__Testo selezionato__.

┄┄┄┄┄┄

La TBG inizia ad aumentare gradualmente dalla 3^ settimana di gestazione sino a raddoppiare le sue concentrazioni nel 3^ trimestre rispetto al periodo pre-gravidico.
Dal 4° mese in poi le concentrazioni di TBG rimangono pressochè costanti sino al termine della gravidanza e ritornano ai livelli normali ad un mese dal parto.
Sempre per l'aumentata azione estrogenica vi è un aumento del flusso ematico renale con aumento della clearance renale dello iodio ed un conseguente aumento della ioduria.
Ne consegue che in gravidanza, a causa dell'aumentata perdita renale, vi è un aumento del fabbisogno dello iodio, che per una gestante si aggira sui 250 microgrammi/die.
L'altra modificazione che comporta un ulteriore stress funzionale tiroideo è l'aumentata attività desiodasica placentare.

┄┄┄┄┄┄

__Dati dell'esercizio__.
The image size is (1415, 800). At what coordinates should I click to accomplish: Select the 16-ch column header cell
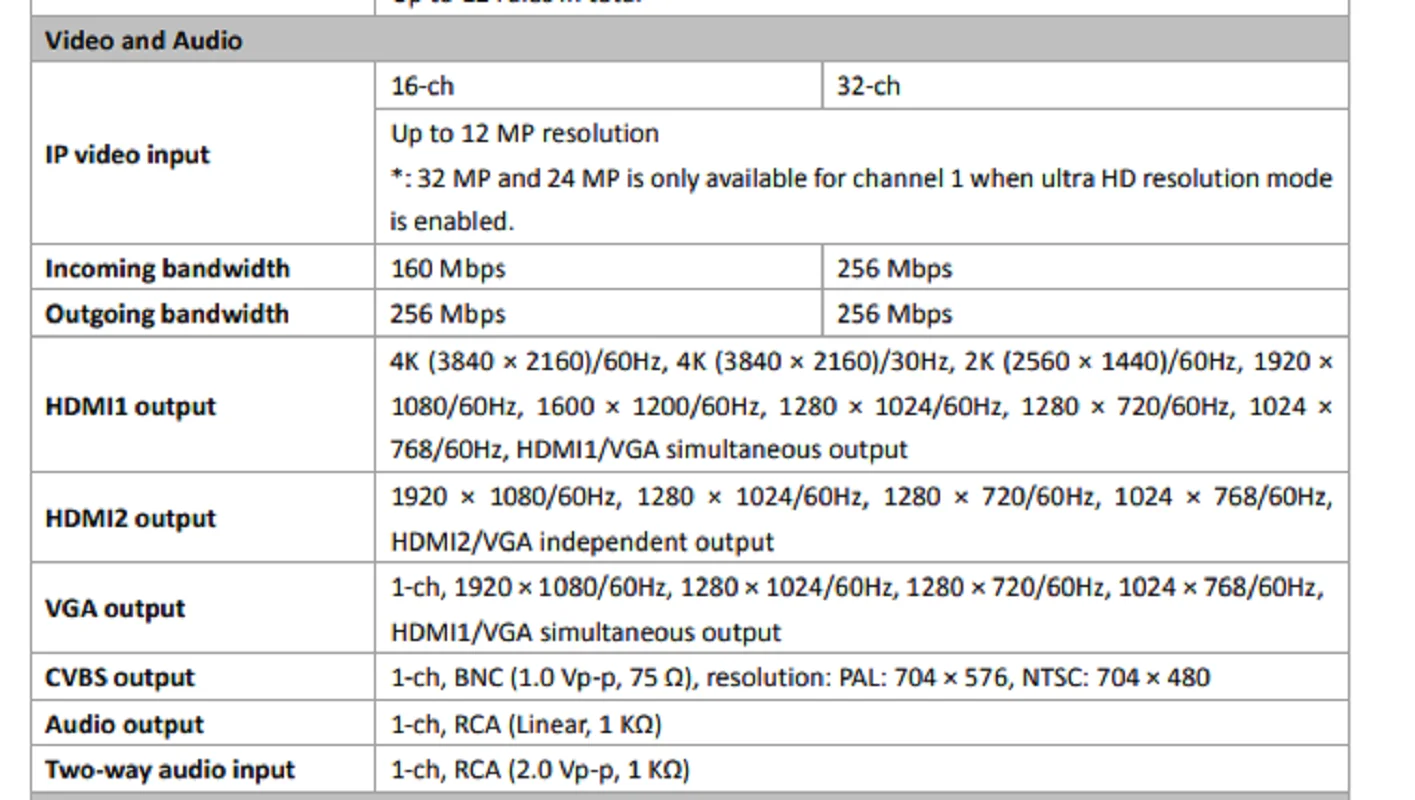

┄┄┄┄┄┄

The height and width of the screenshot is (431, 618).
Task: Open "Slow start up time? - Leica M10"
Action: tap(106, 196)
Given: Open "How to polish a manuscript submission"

┄┄┄┄┄┄

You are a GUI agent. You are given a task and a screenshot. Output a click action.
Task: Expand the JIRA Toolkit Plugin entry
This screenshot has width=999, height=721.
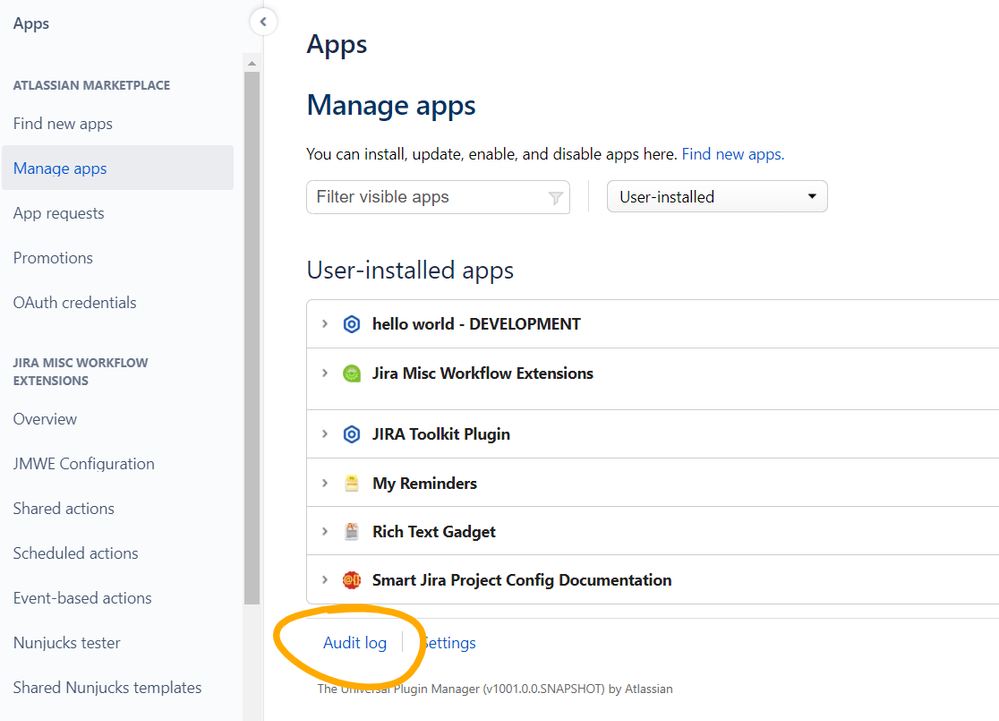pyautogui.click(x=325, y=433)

┄┄┄┄┄┄

__Compito 1__. Puoi riportare dal testo sulla tiroide in gravidanza il passo che va da "Sempre per l'aumentata" fino a "aumento della ioduria." compreso?
__Compito 2__. Come prosegue il testo sulla tiroide in gravidanza dopo l'ultima frase? Scrivine il seguito.

__Risultato 1__.
Sempre per l'aumentata azione estrogenica vi è un aumento del flusso ematico renale con aumento della clearance renale dello iodio ed un conseguente aumento della ioduria.

__Risultato 2__.
In particolare, la placenta è dotata di una desiodasi di tipo III, che, quasi a scopo di proteggere il feto da un eventuale sovraccarico di ormoni tiroidei materni, trasforma ed inattiva sia la T4 che la T3 convertendole in reverseT3 e in 3-3’-diiodotironina.
Con la progressione della gravidanza ed il conseguente aumento dimensionale della placenta, aumenta anche l'attività desiodasica III placentare con aumento del carico funzionale tiroideo
che deve compensare l'inattivazione periferica della T4 e della T3.
Ne deriva che nelle gravide ipotiroidee, a causa dell'aumentato fabbisogno tiroideo, dovuto all'aumento della TBG, all'aumento della clearance renale dello iodio e dell'attività desiodasica placentare di tipo III, è necessario incrementare la dose di levo-tiroxina di almeno il 30-40%.
LE TIROIDITI AUTOIMMUNI IN GRAVIDANZA
La gravidanza è, di per sé, una condizione di tolleranza immunologica, che, per 9 mesi,
evita il rigetto del feto.
Taluni paragonano per questo motivo la gravidanza ad un vero e proprio trapianto allogenico perfettamente riuscito.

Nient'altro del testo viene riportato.